From Iceland — Anti-Whaling Campaign Features Prominent Icelanders

Anti-Whaling Campaign Features Prominent Icelanders

Published June 9, 2016

Andie Sophia Fontaine
Photo by
Environmental Investigation Agency

An anti-whaling campaign emphasises local attitudes about whaling, and its impacts on the tourism industry.

The International Fund for Animal Welfare (IFAW) has launched a campaign against whaling, a practice the group has fought against for years. The campaign features several prominent Icelanders – amongst them musicians Sóley, Högni Egilsson and DJ Margeir – all bearing the signature message: “I’m Icelandic, I don’t eat whale meat.”

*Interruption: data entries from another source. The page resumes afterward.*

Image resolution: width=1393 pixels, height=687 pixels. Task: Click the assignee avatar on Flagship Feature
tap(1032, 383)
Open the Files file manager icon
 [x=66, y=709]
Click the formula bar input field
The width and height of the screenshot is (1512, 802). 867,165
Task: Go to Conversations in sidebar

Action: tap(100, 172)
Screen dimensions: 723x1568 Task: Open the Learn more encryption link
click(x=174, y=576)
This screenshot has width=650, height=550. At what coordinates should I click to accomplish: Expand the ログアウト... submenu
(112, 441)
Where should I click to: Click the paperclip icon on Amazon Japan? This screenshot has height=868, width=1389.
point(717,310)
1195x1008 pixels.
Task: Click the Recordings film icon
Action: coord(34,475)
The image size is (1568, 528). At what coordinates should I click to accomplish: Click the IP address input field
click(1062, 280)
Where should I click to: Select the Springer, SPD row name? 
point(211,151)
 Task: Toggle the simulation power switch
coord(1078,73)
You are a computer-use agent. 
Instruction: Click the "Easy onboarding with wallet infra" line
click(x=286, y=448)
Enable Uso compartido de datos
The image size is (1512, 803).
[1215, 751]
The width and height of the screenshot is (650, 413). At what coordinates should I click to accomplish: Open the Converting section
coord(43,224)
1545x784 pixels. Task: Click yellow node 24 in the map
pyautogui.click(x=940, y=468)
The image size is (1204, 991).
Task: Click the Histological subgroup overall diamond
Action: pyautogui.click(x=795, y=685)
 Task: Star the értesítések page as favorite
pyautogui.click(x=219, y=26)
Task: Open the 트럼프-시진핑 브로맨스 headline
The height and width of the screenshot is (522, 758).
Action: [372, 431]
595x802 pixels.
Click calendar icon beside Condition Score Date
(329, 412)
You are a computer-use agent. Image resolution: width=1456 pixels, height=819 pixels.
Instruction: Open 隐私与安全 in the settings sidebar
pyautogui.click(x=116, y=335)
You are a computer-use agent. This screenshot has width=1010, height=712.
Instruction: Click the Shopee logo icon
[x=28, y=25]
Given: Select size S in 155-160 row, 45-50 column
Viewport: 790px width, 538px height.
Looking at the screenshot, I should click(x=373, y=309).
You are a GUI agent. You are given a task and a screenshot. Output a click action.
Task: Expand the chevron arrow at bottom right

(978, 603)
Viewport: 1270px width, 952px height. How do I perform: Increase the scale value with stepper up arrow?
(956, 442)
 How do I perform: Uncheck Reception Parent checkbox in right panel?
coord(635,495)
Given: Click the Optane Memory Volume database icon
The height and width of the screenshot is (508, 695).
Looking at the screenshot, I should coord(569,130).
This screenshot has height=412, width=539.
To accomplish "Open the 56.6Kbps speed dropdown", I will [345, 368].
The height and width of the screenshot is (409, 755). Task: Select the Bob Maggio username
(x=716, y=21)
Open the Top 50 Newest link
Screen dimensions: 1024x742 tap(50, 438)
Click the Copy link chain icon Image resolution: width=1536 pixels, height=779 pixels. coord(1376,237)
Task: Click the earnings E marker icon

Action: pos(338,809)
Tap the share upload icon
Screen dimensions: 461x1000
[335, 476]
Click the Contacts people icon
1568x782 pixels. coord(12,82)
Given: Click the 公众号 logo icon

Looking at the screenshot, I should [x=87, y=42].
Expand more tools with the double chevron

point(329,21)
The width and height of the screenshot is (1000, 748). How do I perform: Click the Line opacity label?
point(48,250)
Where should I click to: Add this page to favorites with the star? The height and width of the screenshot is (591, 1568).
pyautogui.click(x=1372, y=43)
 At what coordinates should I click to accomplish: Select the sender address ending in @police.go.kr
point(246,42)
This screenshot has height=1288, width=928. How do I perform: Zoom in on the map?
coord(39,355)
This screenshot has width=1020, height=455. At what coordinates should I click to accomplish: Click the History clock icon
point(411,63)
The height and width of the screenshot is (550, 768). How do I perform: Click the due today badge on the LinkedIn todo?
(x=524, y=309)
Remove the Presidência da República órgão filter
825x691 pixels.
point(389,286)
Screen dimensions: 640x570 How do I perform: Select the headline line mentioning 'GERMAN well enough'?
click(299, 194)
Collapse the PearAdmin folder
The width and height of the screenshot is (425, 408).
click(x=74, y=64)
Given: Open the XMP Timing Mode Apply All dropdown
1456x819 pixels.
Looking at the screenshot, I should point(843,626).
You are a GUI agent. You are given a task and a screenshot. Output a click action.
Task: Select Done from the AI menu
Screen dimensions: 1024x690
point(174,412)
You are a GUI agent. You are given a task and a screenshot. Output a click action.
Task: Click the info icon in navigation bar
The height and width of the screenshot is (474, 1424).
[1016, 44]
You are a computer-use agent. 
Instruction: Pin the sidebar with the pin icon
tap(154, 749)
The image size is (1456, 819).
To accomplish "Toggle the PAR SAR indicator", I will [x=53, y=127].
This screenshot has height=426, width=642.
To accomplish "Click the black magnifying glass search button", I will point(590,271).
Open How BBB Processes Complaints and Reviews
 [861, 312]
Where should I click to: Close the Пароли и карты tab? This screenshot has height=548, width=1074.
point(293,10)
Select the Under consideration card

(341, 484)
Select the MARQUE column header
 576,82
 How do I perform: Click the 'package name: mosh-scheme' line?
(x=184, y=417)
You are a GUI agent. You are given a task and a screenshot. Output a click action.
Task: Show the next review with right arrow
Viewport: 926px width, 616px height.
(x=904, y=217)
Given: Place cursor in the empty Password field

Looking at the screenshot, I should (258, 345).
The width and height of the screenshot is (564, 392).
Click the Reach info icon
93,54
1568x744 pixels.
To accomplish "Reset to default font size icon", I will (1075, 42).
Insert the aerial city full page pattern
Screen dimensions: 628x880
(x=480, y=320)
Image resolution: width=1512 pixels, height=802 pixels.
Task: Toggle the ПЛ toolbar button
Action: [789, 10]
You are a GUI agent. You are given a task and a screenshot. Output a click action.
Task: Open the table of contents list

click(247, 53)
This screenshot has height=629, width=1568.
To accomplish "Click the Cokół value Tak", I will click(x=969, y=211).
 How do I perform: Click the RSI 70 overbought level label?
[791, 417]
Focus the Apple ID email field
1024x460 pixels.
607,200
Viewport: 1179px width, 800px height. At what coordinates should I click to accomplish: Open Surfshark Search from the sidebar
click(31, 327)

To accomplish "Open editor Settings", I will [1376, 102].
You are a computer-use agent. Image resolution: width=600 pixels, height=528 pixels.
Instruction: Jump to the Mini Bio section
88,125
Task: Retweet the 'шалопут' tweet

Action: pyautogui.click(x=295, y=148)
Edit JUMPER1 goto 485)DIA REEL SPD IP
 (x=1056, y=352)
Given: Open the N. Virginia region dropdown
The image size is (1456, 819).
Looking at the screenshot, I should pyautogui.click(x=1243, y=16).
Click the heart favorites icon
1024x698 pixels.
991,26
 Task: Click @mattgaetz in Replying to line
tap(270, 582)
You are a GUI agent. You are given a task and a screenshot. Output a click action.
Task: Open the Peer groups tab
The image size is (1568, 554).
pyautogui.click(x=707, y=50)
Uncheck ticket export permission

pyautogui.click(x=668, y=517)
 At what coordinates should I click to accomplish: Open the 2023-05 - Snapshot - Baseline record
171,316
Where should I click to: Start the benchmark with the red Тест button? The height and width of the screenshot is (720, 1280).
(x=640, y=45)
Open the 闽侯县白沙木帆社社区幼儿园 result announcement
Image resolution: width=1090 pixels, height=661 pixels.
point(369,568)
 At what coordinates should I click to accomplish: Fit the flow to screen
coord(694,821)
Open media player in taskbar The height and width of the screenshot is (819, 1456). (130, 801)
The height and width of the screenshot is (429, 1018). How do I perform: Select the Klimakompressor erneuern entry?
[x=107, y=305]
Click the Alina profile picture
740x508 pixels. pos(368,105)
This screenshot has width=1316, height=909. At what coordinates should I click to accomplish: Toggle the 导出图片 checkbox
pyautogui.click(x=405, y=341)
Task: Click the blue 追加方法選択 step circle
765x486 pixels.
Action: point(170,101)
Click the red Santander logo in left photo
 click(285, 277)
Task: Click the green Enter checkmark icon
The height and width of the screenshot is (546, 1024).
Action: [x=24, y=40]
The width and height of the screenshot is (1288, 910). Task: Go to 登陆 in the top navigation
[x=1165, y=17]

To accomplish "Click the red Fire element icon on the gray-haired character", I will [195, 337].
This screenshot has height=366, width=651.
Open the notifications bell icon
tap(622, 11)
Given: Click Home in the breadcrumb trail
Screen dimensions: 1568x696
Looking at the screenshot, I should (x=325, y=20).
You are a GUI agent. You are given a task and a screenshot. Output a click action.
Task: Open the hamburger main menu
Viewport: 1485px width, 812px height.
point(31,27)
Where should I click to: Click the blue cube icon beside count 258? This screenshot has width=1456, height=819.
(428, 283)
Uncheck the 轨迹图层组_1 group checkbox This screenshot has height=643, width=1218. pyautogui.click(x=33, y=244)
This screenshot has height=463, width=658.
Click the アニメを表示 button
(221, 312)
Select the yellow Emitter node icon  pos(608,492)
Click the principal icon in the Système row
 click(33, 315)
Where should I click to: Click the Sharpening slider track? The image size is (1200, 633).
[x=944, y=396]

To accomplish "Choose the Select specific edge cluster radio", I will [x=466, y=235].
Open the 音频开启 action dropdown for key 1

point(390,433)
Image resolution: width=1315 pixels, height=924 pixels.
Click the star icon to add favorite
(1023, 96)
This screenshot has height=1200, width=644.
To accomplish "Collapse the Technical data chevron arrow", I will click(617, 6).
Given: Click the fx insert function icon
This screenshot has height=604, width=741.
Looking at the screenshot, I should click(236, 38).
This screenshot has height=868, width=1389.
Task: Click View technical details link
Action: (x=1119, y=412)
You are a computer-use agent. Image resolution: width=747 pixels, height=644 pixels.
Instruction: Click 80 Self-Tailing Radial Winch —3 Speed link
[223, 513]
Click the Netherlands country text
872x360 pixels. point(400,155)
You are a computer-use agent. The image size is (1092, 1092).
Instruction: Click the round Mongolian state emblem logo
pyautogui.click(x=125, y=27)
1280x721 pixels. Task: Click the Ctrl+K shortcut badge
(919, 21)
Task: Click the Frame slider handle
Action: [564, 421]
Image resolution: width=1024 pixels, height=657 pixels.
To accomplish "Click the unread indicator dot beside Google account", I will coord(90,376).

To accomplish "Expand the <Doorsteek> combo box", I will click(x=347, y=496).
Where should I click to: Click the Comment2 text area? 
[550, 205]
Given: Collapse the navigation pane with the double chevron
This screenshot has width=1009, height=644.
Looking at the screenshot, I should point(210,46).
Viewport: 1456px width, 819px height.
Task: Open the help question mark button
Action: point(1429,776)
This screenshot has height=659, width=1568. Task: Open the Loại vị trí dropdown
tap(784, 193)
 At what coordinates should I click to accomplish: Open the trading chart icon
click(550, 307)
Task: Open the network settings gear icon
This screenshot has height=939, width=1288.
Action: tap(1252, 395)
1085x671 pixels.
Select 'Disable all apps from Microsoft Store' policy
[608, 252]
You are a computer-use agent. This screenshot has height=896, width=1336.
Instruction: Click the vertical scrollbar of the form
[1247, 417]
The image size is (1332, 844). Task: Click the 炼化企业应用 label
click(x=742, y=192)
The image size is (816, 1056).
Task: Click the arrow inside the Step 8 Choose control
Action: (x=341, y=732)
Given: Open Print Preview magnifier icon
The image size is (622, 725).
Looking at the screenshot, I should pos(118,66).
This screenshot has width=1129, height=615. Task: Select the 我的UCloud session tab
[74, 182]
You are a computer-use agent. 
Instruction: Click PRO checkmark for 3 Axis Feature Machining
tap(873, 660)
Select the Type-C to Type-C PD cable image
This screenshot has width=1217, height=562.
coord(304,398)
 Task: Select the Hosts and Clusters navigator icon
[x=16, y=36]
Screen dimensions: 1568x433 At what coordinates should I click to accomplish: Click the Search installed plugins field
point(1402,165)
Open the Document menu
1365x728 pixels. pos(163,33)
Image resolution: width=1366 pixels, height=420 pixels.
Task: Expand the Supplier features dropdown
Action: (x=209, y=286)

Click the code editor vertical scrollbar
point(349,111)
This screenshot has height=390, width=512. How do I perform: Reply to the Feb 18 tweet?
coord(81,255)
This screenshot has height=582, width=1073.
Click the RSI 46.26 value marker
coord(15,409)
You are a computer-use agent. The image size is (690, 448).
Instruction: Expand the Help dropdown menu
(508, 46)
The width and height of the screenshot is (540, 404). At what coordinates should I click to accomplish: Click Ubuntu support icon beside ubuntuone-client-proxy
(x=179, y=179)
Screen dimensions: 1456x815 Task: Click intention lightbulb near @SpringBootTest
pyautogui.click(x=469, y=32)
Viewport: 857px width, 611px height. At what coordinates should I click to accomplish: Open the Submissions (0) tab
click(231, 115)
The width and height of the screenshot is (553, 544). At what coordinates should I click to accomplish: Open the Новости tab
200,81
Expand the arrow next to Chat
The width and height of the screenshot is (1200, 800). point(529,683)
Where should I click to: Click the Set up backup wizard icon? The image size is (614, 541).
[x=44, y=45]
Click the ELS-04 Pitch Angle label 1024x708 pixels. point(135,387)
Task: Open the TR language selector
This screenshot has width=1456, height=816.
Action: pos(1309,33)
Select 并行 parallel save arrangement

The campaign has also released a video – in Icelandic with Engish subtitles – on how whaling affects whale watching, one of the most popular aspects of Iceland’s booming tourist industry.

The campaign is accompanied by a petition, which about 73,000 people have signed at the time of this writing, wherein signees pledge to never eat whale meat, while encouraging the country to abandon the practice. This petition will, in turn, be handed over to the Ministry of Fisheries.

The Icelanders involved in the project are far from alone in their stance, either. As has been pointed out, in 2013 only 3% of Icelanders said they had eaten whale meat six times or more a year. Over 82% said they had never eaten it. Whale meat sold in Iceland is predominantly targeted at tourists.